* START *
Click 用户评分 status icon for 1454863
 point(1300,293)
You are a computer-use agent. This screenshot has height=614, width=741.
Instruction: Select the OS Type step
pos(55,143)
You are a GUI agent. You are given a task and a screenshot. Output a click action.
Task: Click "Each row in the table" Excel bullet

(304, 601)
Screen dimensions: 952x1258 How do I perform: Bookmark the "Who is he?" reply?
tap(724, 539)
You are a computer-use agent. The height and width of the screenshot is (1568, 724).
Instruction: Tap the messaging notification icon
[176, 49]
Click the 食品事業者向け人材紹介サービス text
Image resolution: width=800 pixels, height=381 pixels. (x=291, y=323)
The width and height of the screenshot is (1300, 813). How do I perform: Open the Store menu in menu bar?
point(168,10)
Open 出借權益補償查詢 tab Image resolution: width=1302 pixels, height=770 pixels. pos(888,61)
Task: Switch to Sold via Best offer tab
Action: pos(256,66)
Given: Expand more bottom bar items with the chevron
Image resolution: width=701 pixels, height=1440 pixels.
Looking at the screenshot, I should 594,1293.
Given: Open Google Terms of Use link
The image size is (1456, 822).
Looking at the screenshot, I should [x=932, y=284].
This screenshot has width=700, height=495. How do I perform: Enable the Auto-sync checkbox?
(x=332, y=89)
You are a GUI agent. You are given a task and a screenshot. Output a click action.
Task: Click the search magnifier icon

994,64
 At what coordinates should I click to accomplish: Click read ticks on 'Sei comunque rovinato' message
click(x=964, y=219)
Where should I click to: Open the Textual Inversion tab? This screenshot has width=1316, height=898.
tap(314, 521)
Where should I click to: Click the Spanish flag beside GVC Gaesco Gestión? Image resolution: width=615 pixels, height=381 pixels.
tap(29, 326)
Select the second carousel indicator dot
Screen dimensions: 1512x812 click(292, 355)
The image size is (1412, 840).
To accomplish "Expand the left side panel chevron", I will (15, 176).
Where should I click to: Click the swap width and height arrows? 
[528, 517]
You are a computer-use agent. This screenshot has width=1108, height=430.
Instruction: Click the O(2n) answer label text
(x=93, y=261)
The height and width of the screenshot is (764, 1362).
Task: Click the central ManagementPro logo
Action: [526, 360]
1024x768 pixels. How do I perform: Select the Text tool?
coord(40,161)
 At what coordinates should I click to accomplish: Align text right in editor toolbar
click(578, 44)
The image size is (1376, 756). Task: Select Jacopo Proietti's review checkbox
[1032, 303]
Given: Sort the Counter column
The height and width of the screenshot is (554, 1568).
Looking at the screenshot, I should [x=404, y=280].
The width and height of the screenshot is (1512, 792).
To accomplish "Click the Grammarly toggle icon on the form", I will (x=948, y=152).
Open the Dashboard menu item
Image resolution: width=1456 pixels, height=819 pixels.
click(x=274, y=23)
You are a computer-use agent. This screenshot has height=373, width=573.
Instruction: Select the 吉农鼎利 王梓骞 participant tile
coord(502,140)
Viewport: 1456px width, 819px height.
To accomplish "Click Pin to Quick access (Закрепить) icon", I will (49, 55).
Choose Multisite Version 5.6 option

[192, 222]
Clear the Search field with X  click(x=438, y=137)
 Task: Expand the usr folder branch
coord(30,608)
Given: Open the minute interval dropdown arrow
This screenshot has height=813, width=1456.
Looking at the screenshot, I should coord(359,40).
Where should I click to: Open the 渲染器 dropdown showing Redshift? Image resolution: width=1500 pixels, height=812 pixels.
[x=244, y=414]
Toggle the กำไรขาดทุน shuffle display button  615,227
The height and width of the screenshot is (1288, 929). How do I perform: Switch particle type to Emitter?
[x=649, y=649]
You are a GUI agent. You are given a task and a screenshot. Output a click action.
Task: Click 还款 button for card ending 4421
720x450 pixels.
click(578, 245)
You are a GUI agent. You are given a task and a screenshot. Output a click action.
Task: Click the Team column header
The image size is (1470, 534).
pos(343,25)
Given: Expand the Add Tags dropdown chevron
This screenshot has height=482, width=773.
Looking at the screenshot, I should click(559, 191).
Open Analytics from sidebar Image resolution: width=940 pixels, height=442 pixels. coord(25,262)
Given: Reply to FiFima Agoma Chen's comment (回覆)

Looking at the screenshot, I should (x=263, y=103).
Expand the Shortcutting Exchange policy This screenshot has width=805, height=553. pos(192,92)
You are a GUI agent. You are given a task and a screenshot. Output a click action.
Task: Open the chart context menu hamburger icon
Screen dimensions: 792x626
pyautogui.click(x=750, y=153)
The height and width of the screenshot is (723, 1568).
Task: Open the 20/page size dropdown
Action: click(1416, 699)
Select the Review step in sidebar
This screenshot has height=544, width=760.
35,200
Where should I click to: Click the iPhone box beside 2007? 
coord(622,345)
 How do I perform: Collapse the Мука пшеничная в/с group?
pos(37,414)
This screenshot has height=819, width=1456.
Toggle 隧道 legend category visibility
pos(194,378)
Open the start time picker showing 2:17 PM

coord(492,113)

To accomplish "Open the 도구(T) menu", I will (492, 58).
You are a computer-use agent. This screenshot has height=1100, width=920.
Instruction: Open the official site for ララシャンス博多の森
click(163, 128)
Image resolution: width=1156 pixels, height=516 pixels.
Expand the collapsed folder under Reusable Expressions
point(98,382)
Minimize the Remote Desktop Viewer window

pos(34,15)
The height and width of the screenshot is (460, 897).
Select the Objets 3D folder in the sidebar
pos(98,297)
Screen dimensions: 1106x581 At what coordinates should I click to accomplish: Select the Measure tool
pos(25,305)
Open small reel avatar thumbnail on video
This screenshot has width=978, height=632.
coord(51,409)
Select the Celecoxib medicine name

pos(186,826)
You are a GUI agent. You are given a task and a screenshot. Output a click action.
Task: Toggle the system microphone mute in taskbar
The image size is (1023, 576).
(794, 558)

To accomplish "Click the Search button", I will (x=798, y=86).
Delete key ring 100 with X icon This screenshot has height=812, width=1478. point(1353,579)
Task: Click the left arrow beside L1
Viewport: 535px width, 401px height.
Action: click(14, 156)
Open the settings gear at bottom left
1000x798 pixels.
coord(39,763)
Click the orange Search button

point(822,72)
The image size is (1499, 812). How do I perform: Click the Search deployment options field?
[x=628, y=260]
* END *
DIRECTIONS ->
Reproduce verbatim the entries between the lines containing "At what coordinates should I click to accomplish: Align" and "Looking at the screenshot, I should coord(359,40).", both lines included.

ANSWER TO THIS EXERCISE ->
 At what coordinates should I click to accomplish: Align text right in editor toolbar
click(578, 44)
The image size is (1376, 756). Task: Select Jacopo Proietti's review checkbox
[1032, 303]
Given: Sort the Counter column
The height and width of the screenshot is (554, 1568).
Looking at the screenshot, I should [x=404, y=280].
The width and height of the screenshot is (1512, 792).
To accomplish "Click the Grammarly toggle icon on the form", I will (x=948, y=152).
Open the Dashboard menu item
Image resolution: width=1456 pixels, height=819 pixels.
click(x=274, y=23)
You are a computer-use agent. This screenshot has height=373, width=573.
Instruction: Select the 吉农鼎利 王梓骞 participant tile
coord(502,140)
Viewport: 1456px width, 819px height.
To accomplish "Click Pin to Quick access (Закрепить) icon", I will (49, 55).
Choose Multisite Version 5.6 option

[192, 222]
Clear the Search field with X  click(x=438, y=137)
 Task: Expand the usr folder branch
coord(30,608)
Given: Open the minute interval dropdown arrow
This screenshot has height=813, width=1456.
Looking at the screenshot, I should coord(359,40).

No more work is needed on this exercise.